Ladies would agree with me on this one…the first thing they pay attention to when you send them a “Friend Request” is your profile pic, your photos, where you work, where you hang out and who you hang out with. I said “Friend Request” because really it has to be just that.
So if you not LIVING online, you lose. Wait, no I meant, you’re safe.
Meet these 2 guys…
He’s always online updating and checking at the coolest places, he’s with his cool friends rolling in beast cars. He’s always wearing top brands, if not fake, and uploads pics every day. He gets a thousand likes, comments and shares. He’s every lady’s #MCM. Every girl would do anything to spend 5 seconds with him. He’s out there on all social platforms, sharing his personal life with everyone. He takes his female friends out just to draw enough attention from other girls that he’s preying on. He goes shopping with friends and puts everything out there. He meets with his child from his baby-mama and take pics with the kid at McD’s and it goes viral because he’s seen as the best dad on a Father’s day…its all good.
On the other side, there’s this guy…he’s hardly online. When he post, its about empowering others. He promotes “His” own company on his timeline. He doesn’t get as quite enough likes, comments and shares, he doesn’t have Instagram. The only time he shares or check-in is when he’s with his friends or partner attending seminars that’ll either empower him, his business, his relationship/marriage, his friends and those who surround him. We don’t know what he’s bought in the past six months in terms of clothing, where he sat for lunch with his partner, parents or siblings, unless it’s after a business meeting. He’s really has never been anyone’s #MCM.
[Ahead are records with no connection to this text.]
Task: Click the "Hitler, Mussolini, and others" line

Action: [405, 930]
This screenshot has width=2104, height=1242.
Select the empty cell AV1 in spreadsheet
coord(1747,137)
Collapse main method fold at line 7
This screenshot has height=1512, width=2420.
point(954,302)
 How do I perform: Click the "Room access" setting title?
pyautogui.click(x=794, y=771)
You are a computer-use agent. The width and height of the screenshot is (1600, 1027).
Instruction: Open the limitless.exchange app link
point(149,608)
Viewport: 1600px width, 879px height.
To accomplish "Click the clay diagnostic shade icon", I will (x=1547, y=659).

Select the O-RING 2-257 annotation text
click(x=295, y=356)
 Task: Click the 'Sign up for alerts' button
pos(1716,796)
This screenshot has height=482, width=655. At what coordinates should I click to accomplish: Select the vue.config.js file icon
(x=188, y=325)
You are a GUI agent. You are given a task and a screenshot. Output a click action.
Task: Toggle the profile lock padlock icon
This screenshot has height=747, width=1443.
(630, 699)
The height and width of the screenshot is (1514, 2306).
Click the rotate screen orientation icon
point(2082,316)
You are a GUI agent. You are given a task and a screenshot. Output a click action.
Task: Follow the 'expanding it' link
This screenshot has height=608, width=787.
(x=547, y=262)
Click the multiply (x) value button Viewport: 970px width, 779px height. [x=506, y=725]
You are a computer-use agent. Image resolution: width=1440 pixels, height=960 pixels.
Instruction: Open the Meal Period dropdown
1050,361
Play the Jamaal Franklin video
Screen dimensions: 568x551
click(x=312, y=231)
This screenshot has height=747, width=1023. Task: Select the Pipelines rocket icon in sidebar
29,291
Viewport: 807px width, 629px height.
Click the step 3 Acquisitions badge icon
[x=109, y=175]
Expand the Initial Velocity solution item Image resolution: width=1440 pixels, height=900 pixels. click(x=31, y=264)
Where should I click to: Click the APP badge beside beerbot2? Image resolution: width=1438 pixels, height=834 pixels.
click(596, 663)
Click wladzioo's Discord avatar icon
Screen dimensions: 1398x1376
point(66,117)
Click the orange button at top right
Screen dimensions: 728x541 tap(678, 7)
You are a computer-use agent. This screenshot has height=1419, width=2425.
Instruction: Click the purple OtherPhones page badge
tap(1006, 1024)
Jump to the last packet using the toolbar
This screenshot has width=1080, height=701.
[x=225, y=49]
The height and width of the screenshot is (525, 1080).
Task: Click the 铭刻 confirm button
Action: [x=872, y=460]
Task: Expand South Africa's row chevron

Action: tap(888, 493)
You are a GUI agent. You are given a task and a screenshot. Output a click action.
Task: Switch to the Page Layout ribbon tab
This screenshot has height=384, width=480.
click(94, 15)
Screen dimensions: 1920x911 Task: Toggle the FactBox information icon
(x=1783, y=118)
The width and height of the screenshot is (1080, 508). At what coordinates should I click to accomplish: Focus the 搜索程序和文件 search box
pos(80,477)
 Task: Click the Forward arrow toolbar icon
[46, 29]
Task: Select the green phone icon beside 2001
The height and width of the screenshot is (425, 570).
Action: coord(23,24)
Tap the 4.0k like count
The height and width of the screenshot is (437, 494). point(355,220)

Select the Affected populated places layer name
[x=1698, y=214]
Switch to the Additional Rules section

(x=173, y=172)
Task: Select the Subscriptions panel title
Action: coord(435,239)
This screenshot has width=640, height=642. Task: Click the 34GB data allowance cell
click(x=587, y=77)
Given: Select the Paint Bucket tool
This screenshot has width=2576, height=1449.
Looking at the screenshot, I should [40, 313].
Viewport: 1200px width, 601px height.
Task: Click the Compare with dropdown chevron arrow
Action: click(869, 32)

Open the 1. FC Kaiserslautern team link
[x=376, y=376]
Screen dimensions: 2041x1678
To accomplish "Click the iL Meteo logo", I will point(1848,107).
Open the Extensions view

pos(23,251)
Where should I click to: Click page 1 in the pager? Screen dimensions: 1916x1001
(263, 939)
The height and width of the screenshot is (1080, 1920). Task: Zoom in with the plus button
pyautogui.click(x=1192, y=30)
The latter guy hardly puts his child as his profile pic, because he LIVES with his child! There’s no need to show off. There’s no need to brag and put it out there. He doesn’t sit at thee table, because he has created his own, his company. He makes it a point that he doesn’t only impress but positively impact his home and house first, before the streets. He has his parent’s back. His siblings know that because of him, they stand a better chance in chasing their dreams, understanding that nothing comes on the silver platter, and they also understand that their brother lives not only for himself but them too. When he points or shows someone his home, he starts by saying “This is actually how home used to look like before…”
But then here’s how much difference there is between these guys. The first one addresses family, relationship and church problems online, mostly Facebook but don’t address them in person. These are platforms to promote, not SOLVE. And the majority of the people that are affected by these problems are NOT online. The children who’re affected by absent fathers, the parents whose kids turned their backs on home, and the baby-mamas that don’t speak or post all these things. Who then are we really impressing?
Oh I forgot to mention that the guy mentioned first, actually works FOR this guy. He’s employed by the guy living offline.